A number of services have also introduced peer support worker roles. Peer support workers are people who use their own lived experience of mental health challenges to support people and their families. Peer support workers form part of an individual’s care team to help support their wellbeing and provide inspiration for their recovery. Peer support workers can provide a positive impact on patient experience through being someone patients can regularly communicate with and build up a positive rapport.

People we spoke with on our visits were positive about the care and support peer support workers provided, and believed that it supported their recovery. In one service, peer support was offered to patients in long-term segregation across the 3 high security hospitals, and helped patients to engage. However, peer support workers should not, and in law cannot, be a replacement for independent mental health advocacy.

Least restrictive practice

As highlighted in our section on staff shortages and the impact on patients, we have continued to see a focus on least restrictive practice and creating therapeutic, recovery-orientated environments in some services. This includes continuing to challenge the use of blanket restrictions.

It is encouraging that many services have also had an ongoing focus on reducing the use of force through improving staff knowledge and understanding of patients and the environment – known as relational security. The See Think Act guidance has been an important influence in supporting these improvements.

In addition, in December 2021 the government published its statutory guidance on the Use of Force Act. This requires services to have a policy, co-produced with patients, that commits to reducing the use of force. It also includes requirements over training, recording and reporting the use of force, and requires services to identify a person responsible for implementing the Use of Force Act.

As highlighted in the section on pressures on services and patient pathways, increasing demand and delays in getting help mean that patients’ symptoms are often more severe on admission to hospital. In response, some wards have introduced increased levels of security on wards. While this may be necessary, it creates challenges for staff in ensuring least restrictive practice is used.

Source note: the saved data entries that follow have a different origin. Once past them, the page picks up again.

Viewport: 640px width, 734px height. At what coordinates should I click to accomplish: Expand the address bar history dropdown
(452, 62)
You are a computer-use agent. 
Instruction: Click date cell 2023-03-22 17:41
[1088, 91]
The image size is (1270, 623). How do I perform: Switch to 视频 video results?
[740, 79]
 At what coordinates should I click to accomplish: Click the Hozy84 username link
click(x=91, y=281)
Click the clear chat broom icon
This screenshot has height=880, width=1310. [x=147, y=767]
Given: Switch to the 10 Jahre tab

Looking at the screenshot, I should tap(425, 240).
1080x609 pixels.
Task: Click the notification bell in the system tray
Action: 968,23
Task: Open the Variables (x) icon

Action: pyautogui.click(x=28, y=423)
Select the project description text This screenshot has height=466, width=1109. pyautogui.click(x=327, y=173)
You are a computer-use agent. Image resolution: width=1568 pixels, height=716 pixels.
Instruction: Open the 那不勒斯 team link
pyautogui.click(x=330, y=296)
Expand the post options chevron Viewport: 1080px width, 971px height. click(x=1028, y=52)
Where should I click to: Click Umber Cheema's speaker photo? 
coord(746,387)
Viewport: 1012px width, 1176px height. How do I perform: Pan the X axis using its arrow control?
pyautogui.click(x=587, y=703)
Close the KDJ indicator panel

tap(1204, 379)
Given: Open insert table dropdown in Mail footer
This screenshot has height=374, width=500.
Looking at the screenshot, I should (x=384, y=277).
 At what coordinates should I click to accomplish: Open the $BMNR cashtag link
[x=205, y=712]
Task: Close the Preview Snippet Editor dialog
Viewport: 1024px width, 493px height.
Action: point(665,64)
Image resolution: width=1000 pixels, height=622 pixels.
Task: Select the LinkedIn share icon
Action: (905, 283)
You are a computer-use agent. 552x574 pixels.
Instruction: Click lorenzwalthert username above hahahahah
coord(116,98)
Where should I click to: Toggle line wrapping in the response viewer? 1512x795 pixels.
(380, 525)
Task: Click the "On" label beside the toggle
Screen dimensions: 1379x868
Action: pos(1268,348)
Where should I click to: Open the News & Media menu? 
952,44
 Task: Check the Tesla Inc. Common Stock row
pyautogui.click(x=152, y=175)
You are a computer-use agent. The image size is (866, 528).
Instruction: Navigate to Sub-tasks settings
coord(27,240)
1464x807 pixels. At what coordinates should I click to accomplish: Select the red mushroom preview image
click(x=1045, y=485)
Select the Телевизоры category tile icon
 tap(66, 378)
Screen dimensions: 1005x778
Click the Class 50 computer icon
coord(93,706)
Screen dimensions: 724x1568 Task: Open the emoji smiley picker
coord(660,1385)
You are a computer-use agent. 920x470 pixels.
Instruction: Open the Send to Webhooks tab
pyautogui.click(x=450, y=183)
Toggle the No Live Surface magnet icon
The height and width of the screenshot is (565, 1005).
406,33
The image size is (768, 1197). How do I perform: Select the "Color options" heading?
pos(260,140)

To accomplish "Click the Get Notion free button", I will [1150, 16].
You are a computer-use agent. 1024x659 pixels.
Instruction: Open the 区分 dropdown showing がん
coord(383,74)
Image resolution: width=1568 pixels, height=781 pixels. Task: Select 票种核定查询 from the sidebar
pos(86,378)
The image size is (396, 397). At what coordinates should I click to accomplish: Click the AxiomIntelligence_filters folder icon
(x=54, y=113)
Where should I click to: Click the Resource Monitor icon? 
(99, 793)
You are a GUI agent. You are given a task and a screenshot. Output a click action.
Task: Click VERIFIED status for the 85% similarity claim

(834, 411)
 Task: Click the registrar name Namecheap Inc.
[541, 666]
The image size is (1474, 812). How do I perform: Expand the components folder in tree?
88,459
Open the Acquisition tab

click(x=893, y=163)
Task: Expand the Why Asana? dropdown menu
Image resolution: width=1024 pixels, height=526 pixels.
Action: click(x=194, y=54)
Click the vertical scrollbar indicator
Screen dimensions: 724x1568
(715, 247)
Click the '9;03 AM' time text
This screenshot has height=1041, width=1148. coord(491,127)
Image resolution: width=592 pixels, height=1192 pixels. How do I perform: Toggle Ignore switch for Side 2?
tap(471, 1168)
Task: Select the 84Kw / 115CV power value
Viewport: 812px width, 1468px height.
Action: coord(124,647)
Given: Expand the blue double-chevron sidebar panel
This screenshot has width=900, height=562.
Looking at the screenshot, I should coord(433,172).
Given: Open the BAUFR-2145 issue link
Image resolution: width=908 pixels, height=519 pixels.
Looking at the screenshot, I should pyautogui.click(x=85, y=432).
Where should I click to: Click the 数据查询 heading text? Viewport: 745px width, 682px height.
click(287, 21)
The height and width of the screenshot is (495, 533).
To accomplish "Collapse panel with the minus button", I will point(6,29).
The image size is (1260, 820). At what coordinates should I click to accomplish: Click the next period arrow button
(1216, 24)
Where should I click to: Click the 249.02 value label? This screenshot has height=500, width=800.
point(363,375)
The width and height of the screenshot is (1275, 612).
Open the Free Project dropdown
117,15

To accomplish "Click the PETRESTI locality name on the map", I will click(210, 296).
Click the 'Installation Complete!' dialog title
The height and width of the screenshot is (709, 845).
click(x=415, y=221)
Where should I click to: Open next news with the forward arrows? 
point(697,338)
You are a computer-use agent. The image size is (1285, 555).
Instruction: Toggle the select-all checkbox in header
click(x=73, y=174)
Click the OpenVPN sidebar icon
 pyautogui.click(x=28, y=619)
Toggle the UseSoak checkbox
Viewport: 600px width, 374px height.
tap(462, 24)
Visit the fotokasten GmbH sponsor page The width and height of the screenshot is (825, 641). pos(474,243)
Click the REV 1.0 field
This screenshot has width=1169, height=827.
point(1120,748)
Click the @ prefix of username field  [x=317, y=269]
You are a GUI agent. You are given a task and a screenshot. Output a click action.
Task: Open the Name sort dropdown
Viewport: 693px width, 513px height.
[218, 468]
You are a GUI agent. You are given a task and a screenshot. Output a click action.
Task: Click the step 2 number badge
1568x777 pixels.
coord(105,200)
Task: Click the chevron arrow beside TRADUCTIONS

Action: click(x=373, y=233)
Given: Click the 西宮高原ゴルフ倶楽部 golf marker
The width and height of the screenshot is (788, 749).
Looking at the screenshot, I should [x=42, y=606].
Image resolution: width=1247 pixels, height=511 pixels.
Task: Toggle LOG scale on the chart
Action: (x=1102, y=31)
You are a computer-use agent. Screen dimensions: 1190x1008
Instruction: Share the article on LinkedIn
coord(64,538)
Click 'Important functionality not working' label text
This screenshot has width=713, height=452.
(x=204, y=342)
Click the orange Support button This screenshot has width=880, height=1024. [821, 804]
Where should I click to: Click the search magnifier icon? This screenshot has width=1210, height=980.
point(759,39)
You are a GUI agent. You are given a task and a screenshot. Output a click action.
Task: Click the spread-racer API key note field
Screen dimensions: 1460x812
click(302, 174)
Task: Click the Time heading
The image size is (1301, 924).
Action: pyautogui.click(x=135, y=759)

The MHA Code of Practice is clear that restrictive interventions such as physical restraint, mechanical restraint (such as handcuffs, soft wrist restraints or strong (untearable) clothing) and seclusion and long-term segregation should only be used in a way that respects people’s human rights. In particular, it states that mechanical restraint should only be used exceptionally, where other forms of restriction cannot be safely employed.

This year, we were concerned to find at one service that mechanical restraint had been used to enable a patient in seclusion to access fresh air. Although the hospital’s mechanical restraint procedures had been followed, the restraints were only necessary because the patient did not have easy access to fresh air from the seclusion room, and there was not another suitable long-term area that the patient could be moved to. The trust responded with an assurance that in future cases it would consider moving patients to alternative seclusion suites.

In another case, we saw no recorded rationale for a patient being kept in strong (untearable) clothing during a planned hospital appointment, even though she had requested to wear her own clothes. The patient also told us that the use of strong clothing was supposed to be reviewed daily, but staff did not discuss this with her and she did not know how to get her own clothing back. The service assured us that it would review the use of strong clothing, feedback to the patient and create a care plan outlining how the use of strong clothing would stop.

We accept that there may be situations where it is not possible to allow a patient to change out of strong clothing when attending another hospital, particularly in emergency situations such as after a person has self-harmed. However, we do expect services to carefully consider how to avoid the use of strong clothing in planned appointments. Where strong clothing is used, additional effort should be made to protect people’s dignity by not subjecting them to public view when moving through the hospital.